Click-target data
◆ ◆ ◆ ◆

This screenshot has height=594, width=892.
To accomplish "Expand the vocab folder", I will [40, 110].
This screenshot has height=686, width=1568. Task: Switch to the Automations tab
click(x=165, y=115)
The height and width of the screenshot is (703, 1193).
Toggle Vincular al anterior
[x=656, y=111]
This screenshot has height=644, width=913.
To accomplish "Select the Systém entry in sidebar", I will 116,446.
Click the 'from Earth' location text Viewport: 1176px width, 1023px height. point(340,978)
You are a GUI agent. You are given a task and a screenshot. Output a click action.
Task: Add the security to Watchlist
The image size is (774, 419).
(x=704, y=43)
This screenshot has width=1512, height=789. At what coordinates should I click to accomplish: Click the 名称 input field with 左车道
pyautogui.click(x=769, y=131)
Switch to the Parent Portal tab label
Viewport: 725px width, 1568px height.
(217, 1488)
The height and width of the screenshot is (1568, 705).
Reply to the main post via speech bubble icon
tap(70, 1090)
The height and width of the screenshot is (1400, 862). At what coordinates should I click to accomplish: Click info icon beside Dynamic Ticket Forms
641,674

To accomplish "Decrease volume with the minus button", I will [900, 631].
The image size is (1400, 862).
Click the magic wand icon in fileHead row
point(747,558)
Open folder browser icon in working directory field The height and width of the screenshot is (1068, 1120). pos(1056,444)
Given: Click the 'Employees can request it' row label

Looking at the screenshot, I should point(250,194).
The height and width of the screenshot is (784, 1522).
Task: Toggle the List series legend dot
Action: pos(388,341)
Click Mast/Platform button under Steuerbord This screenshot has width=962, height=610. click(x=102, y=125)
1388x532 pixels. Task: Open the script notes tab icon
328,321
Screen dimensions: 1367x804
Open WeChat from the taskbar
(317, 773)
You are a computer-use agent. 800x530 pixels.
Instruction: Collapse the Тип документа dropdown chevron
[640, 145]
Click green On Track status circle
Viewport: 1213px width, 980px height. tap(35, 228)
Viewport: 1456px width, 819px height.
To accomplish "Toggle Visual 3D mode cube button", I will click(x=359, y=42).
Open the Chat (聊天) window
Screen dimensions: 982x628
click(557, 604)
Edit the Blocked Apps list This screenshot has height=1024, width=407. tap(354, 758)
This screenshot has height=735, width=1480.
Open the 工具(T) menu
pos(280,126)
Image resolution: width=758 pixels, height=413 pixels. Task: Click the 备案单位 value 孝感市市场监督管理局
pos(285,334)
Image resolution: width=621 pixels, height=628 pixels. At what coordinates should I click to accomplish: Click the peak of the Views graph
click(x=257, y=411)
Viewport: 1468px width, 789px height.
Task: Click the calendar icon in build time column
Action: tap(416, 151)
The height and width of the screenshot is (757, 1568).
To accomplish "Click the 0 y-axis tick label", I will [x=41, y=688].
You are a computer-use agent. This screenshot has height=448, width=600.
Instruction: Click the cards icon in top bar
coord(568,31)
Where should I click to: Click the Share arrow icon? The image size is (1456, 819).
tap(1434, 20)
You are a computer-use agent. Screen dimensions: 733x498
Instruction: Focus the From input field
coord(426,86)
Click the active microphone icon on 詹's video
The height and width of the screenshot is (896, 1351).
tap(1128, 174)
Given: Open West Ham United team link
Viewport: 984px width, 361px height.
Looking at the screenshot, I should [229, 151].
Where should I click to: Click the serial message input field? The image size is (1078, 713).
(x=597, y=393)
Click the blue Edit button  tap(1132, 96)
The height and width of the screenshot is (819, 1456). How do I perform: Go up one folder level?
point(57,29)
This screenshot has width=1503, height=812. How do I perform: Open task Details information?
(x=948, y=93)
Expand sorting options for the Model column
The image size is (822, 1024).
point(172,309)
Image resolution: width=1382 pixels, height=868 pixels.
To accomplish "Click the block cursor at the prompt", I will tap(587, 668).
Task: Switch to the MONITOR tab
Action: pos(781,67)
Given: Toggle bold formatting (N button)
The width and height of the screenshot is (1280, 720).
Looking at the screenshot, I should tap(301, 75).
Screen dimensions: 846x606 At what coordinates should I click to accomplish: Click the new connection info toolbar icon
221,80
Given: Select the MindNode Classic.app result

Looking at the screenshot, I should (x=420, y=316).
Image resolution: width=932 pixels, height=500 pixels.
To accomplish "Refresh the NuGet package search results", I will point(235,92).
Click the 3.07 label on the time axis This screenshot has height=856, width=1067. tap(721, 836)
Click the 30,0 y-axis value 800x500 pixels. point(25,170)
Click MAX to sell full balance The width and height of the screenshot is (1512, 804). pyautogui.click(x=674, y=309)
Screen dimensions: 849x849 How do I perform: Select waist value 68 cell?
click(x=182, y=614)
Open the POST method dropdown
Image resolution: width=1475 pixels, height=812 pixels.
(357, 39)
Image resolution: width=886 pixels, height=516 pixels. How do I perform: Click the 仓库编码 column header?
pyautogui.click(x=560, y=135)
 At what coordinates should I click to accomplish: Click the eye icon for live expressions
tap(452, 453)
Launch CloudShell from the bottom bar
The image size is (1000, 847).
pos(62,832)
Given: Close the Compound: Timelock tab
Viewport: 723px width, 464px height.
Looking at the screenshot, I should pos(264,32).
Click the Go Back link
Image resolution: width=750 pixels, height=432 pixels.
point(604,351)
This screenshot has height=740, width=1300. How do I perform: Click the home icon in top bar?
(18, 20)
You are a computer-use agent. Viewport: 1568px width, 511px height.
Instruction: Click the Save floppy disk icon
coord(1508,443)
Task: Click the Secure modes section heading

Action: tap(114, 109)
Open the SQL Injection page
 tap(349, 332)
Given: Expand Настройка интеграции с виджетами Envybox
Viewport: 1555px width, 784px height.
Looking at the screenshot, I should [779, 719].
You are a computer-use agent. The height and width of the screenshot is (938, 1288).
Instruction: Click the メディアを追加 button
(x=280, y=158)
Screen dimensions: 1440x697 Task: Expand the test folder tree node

◆ ◆ ◆ ◆

Swap "computer-use agent" for "desktop assistant" everywhere it appears in the material. Write out every line again with nothing else changed.

This screenshot has height=594, width=892.
To accomplish "Expand the vocab folder", I will [40, 110].
This screenshot has height=686, width=1568. Task: Switch to the Automations tab
click(x=165, y=115)
The height and width of the screenshot is (703, 1193).
Toggle Vincular al anterior
[x=656, y=111]
This screenshot has height=644, width=913.
To accomplish "Select the Systém entry in sidebar", I will 116,446.
Click the 'from Earth' location text Viewport: 1176px width, 1023px height. point(340,978)
You are a GUI agent. You are given a task and a screenshot. Output a click action.
Task: Add the security to Watchlist
The image size is (774, 419).
(x=704, y=43)
This screenshot has width=1512, height=789. At what coordinates should I click to accomplish: Click the 名称 input field with 左车道
pyautogui.click(x=769, y=131)
Switch to the Parent Portal tab label
Viewport: 725px width, 1568px height.
(217, 1488)
The height and width of the screenshot is (1568, 705).
Reply to the main post via speech bubble icon
tap(70, 1090)
The height and width of the screenshot is (1400, 862). At what coordinates should I click to accomplish: Click info icon beside Dynamic Ticket Forms
641,674

To accomplish "Decrease volume with the minus button", I will [900, 631].
The image size is (1400, 862).
Click the magic wand icon in fileHead row
point(747,558)
Open folder browser icon in working directory field The height and width of the screenshot is (1068, 1120). pos(1056,444)
Given: Click the 'Employees can request it' row label

Looking at the screenshot, I should point(250,194).
The height and width of the screenshot is (784, 1522).
Task: Toggle the List series legend dot
Action: pos(388,341)
Click Mast/Platform button under Steuerbord This screenshot has width=962, height=610. click(x=102, y=125)
1388x532 pixels. Task: Open the script notes tab icon
328,321
Screen dimensions: 1367x804
Open WeChat from the taskbar
(317, 773)
You are a desktop assistant. 800x530 pixels.
Instruction: Collapse the Тип документа dropdown chevron
[640, 145]
Click green On Track status circle
Viewport: 1213px width, 980px height. tap(35, 228)
Viewport: 1456px width, 819px height.
To accomplish "Toggle Visual 3D mode cube button", I will click(x=359, y=42).
Open the Chat (聊天) window
Screen dimensions: 982x628
click(557, 604)
Edit the Blocked Apps list This screenshot has height=1024, width=407. tap(354, 758)
This screenshot has height=735, width=1480.
Open the 工具(T) menu
pos(280,126)
Image resolution: width=758 pixels, height=413 pixels. Task: Click the 备案单位 value 孝感市市场监督管理局
pos(285,334)
Image resolution: width=621 pixels, height=628 pixels. At what coordinates should I click to accomplish: Click the peak of the Views graph
click(x=257, y=411)
Viewport: 1468px width, 789px height.
Task: Click the calendar icon in build time column
Action: tap(416, 151)
The height and width of the screenshot is (757, 1568).
To accomplish "Click the 0 y-axis tick label", I will [x=41, y=688].
You are a desktop assistant. This screenshot has height=448, width=600.
Instruction: Click the cards icon in top bar
coord(568,31)
Where should I click to: Click the Share arrow icon? The image size is (1456, 819).
tap(1434, 20)
You are a desktop assistant. Screen dimensions: 733x498
Instruction: Focus the From input field
coord(426,86)
Click the active microphone icon on 詹's video
The height and width of the screenshot is (896, 1351).
tap(1128, 174)
Given: Open West Ham United team link
Viewport: 984px width, 361px height.
Looking at the screenshot, I should [229, 151].
Where should I click to: Click the serial message input field? The image size is (1078, 713).
(x=597, y=393)
Click the blue Edit button  tap(1132, 96)
The height and width of the screenshot is (819, 1456). How do I perform: Go up one folder level?
point(57,29)
This screenshot has width=1503, height=812. How do I perform: Open task Details information?
(x=948, y=93)
Expand sorting options for the Model column
The image size is (822, 1024).
point(172,309)
Image resolution: width=1382 pixels, height=868 pixels.
To accomplish "Click the block cursor at the prompt", I will tap(587, 668).
Task: Switch to the MONITOR tab
Action: pos(781,67)
Given: Toggle bold formatting (N button)
The width and height of the screenshot is (1280, 720).
Looking at the screenshot, I should tap(301, 75).
Screen dimensions: 846x606 At what coordinates should I click to accomplish: Click the new connection info toolbar icon
221,80
Given: Select the MindNode Classic.app result

Looking at the screenshot, I should (x=420, y=316).
Image resolution: width=932 pixels, height=500 pixels.
To accomplish "Refresh the NuGet package search results", I will point(235,92).
Click the 3.07 label on the time axis This screenshot has height=856, width=1067. tap(721, 836)
Click the 30,0 y-axis value 800x500 pixels. point(25,170)
Click MAX to sell full balance The width and height of the screenshot is (1512, 804). pyautogui.click(x=674, y=309)
Screen dimensions: 849x849 How do I perform: Select waist value 68 cell?
click(x=182, y=614)
Open the POST method dropdown
Image resolution: width=1475 pixels, height=812 pixels.
(357, 39)
Image resolution: width=886 pixels, height=516 pixels. How do I perform: Click the 仓库编码 column header?
pyautogui.click(x=560, y=135)
 At what coordinates should I click to accomplish: Click the eye icon for live expressions
tap(452, 453)
Launch CloudShell from the bottom bar
The image size is (1000, 847).
pos(62,832)
Given: Close the Compound: Timelock tab
Viewport: 723px width, 464px height.
Looking at the screenshot, I should pos(264,32).
Click the Go Back link
Image resolution: width=750 pixels, height=432 pixels.
point(604,351)
This screenshot has height=740, width=1300. How do I perform: Click the home icon in top bar?
(18, 20)
You are a desktop assistant. Viewport: 1568px width, 511px height.
Instruction: Click the Save floppy disk icon
coord(1508,443)
Task: Click the Secure modes section heading

Action: tap(114, 109)
Open the SQL Injection page
 tap(349, 332)
Given: Expand Настройка интеграции с виджетами Envybox
Viewport: 1555px width, 784px height.
Looking at the screenshot, I should [779, 719].
You are a desktop assistant. The height and width of the screenshot is (938, 1288).
Instruction: Click the メディアを追加 button
(x=280, y=158)
Screen dimensions: 1440x697 Task: Expand the test folder tree node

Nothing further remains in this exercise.